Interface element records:
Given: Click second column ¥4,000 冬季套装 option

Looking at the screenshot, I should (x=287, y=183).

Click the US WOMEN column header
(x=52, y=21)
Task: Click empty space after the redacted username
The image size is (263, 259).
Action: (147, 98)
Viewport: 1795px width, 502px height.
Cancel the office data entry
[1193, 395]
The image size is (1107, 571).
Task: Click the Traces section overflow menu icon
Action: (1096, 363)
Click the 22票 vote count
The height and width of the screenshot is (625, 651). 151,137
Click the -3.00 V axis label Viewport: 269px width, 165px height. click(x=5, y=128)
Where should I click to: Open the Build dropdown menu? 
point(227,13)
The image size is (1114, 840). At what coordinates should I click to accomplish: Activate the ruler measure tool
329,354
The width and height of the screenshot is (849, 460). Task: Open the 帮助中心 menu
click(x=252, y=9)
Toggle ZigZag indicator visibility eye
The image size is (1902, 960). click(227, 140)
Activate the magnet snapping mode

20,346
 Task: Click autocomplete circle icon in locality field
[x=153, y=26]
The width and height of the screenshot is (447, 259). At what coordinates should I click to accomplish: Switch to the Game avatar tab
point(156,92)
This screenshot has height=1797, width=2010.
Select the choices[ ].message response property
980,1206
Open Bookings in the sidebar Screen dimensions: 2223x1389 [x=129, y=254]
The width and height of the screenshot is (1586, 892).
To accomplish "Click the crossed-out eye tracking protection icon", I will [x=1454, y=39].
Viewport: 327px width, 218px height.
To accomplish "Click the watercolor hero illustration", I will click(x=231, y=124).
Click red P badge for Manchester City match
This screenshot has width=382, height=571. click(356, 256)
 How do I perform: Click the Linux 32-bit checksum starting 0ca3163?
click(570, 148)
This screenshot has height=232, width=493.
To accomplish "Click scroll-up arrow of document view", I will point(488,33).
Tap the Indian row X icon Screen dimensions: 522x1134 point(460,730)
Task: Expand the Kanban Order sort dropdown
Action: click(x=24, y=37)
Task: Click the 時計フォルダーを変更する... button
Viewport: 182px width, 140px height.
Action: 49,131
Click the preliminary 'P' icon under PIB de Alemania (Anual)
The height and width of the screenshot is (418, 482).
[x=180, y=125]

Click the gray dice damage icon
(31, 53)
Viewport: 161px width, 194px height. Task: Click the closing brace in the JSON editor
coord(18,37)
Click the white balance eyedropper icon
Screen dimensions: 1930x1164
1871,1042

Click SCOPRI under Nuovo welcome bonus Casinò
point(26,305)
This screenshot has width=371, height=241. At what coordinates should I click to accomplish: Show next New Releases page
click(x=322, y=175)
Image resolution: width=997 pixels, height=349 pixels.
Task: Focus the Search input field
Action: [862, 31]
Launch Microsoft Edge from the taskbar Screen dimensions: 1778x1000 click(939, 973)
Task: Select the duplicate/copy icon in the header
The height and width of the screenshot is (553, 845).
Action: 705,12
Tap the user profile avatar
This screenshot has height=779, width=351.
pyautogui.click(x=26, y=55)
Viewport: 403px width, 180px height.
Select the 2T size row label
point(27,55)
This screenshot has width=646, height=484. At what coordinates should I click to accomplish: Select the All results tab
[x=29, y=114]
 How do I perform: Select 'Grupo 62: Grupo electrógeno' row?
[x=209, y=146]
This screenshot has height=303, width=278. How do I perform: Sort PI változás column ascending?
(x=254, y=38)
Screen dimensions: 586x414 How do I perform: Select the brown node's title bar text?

> **DIRECTION**:
Print the lines from the one containing "The image size is (1114, 840)." through the one containing "[x=153, y=26]", including both of those lines, exactly as they appear.

> **CORRECT OUTPUT**:
The image size is (1114, 840). At what coordinates should I click to accomplish: Activate the ruler measure tool
329,354
The width and height of the screenshot is (849, 460). Task: Open the 帮助中心 menu
click(x=252, y=9)
Toggle ZigZag indicator visibility eye
The image size is (1902, 960). click(227, 140)
Activate the magnet snapping mode

20,346
 Task: Click autocomplete circle icon in locality field
[x=153, y=26]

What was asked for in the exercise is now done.